The heat dissipation portion 12 extending substantially longitudinally and cylindrically shaped is formed into a substantially C shape when viewed from the front such that a lower portion of the heat dissipation portion 12 opens downward (see FIG. 4). A lower opening 7, of the heat dissipation portion 12, that opens downward is formed over the entire length of the heat dissipation portion 12 in the longitudinal direction. Both edge portions 7a and 7b of the lower opening 7 in the peripheral direction project downward. That is to say, in the peripheral direction, one opening edge portion 7a projecting downward is formed on one edge portion of the heat dissipation portion 12 and the other opening edge portion 7b is formed on the other edge portion thereof (see FIG. 4).

As illustrated in FIGS. 1 and 2, the heat dissipation portion 12 is comprised of a frontward-extending portion 13 extending frontward relative to the base portion 11 to the front of the outer lens 2 and a backward-extending portion 14 extending backward. The frontward-extending portion 13 extends such that a front end 12t thereof is located frontward of the LEDs 5. The frontward-extending portion 13 is thereby disposed so as to surround the substrate 6 (LED module 31) other than a lower portion thereof in the peripheral direction.

The backward-extending portion 14 extends with a larger longitudinal length than that of the frontward-extending portion 13. The backward-extending portion 14 and the base portion 11 define a heat sink internal space 10A opening backward and downward on the radially inner side of the backward-extending portion 14 and behind the base portion 11.

In other words for the heat dissipation portion 12, as illustrated in FIGS. 2 and 5, the heat dissipation portion 12 is comprised of a heat dissipation main body 15 and a plurality of heat dissipation fins 16 which are integrally formed with each other. The heat dissipation main body 15 is located on the radially inner side. The plurality of heat dissipation fins 16 stand radially outward from the heat dissipation main body 15.

The heat dissipation main body 15 is continuously formed with a constant thickness (plate thickness) in the peripheral direction of the heat dissipation portion 12 (see FIG. 5). The heat dissipation main body 15 is formed continuously in the longitudinal direction at sites of the heat dissipation portion 12 in the longitudinal direction that correspond to a back portion of the frontward-extending portion 13, the base portion 11, and the backward-extending portion 14.

The heat dissipation fins 16 continuously extend linearly in the longitudinal direction on the outer peripheral surface of the heat dissipation main body 15 and are arranged at an equal pitch in the peripheral direction.

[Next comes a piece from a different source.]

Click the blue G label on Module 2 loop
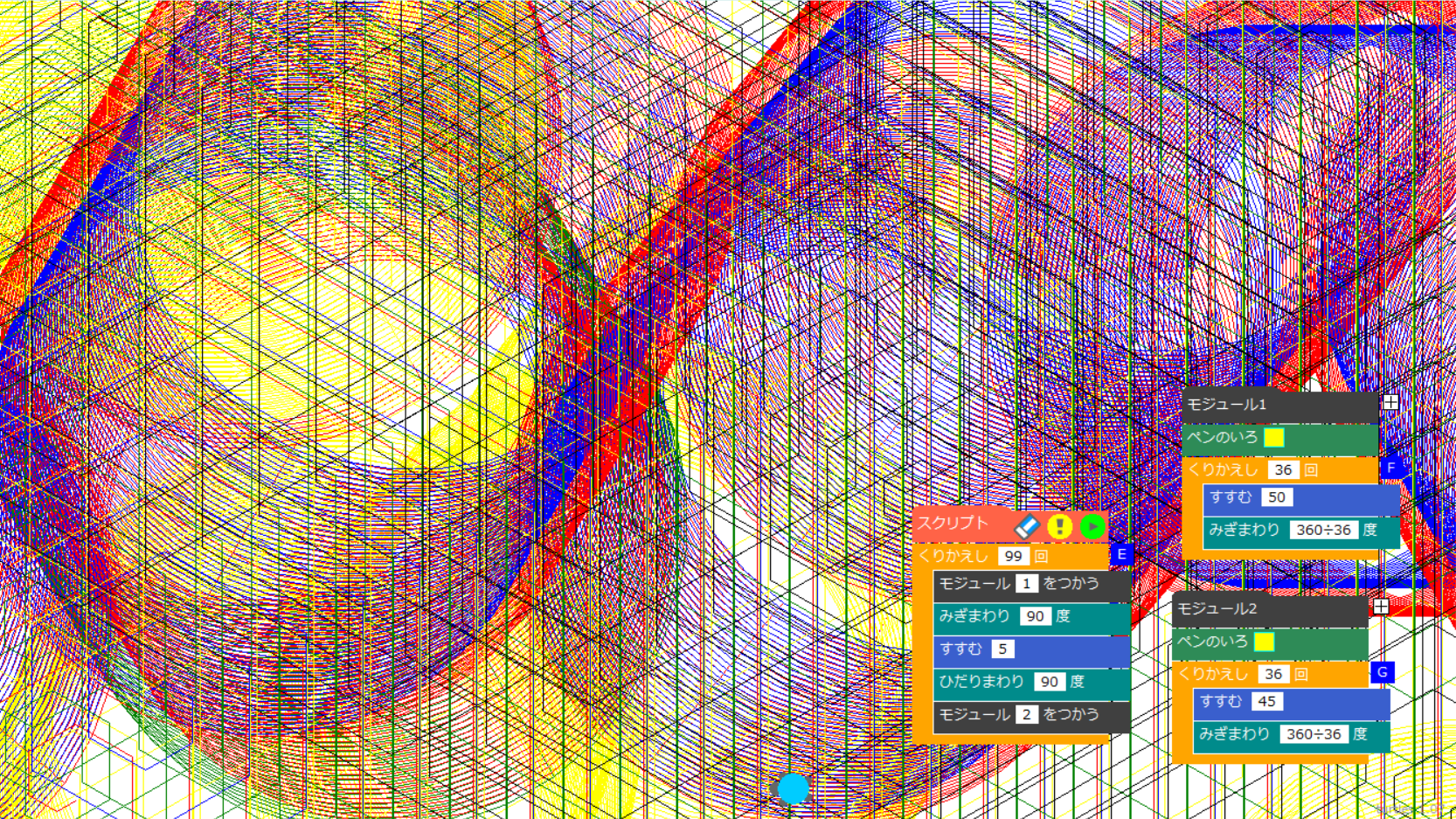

As illustrated in FIGS. 1 and 3, the heat dissipation fins 16 extend not only to a site of the frontward-extending portion 13 that corresponds to the heat dissipation main body 15 provided in the back portion thereof in the longitudinal direction but also to the front end 12t of the frontward-extending portion 13 from the site that corresponds to the heat dissipation main body 15. That is to say, the heat dissipation fins 16 are continuously formed with a constant plate thickness (t16) over the entire length of the heat dissipation portion 12 in the longitudinal direction.

Therefore, the heat dissipation fins 16 provided in the frontward-extending portion 13 in front of the heat dissipation main body 15 radially communicate with one another because the heat dissipation main body 15 is not provided in the frontward-extending portion 13 (see FIGS. 3 and 5).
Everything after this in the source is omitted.